Exercise 1:
Using the passage about Elder Kendell Coburn, answer the following, one per line:
(a) On which continent did Kendell serve his mission?
(b) What short line did his dad's email contain?
(c) At which university did Daniel Kesler begin university life?
Exercise 2: In the passage about Elder Kendell Coburn, change "airport" to "terminal" in the stretch from "Elder Kendell Coburn, who" through "Daniel at BYU.", and write out that stretch.

Start Source

Elder Kendell Coburn, who in the hard beginning of his time in Africa had received assurance that he would love his mission, wrote:
My thoughts are all over the place. I don't know how to explain it, other than this end of the mission stuff is horrible!! My dad sent me a wonderful email this morning. He explained how a couple of weeks ago he received a prompting of something he needed to tell me, but he waited until today. It was short and simple: "Well done, my good and faithful servant."
Kendell and Elder Daniel Kesler returned from the same mission to the same airport—Salt Lake City—and descended the stairs arm-in-arm. Kendell began university life at Utah State University, and Daniel at BYU.

End Source
Start Source data

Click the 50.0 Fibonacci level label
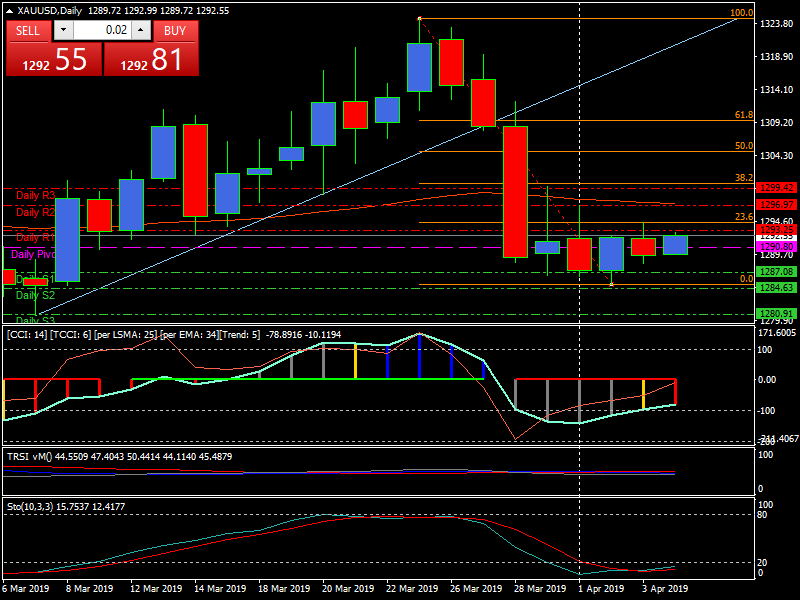Screen dimensions: 800x600 pyautogui.click(x=743, y=146)
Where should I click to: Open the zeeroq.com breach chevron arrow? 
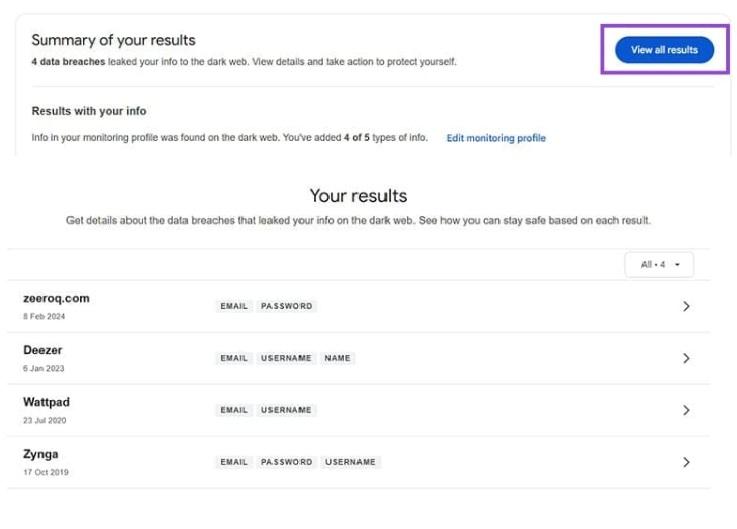(x=686, y=307)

End Source data

Output 1:
(a) Africa
(b) "Well done, my good and faithful servant."
(c) BYU

Output 2:
Elder Kendell Coburn, who in the hard beginning of his time in Africa had received assurance that he would love his mission, wrote:
My thoughts are all over the place. I don't know how to explain it, other than this end of the mission stuff is horrible!! My dad sent me a wonderful email this morning. He explained how a couple of weeks ago he received a prompting of something he needed to tell me, but he waited until today. It was short and simple: "Well done, my good and faithful servant."
Kendell and Elder Daniel Kesler returned from the same mission to the same terminal—Salt Lake City—and descended the stairs arm-in-arm. Kendell began university life at Utah State University, and Daniel at BYU.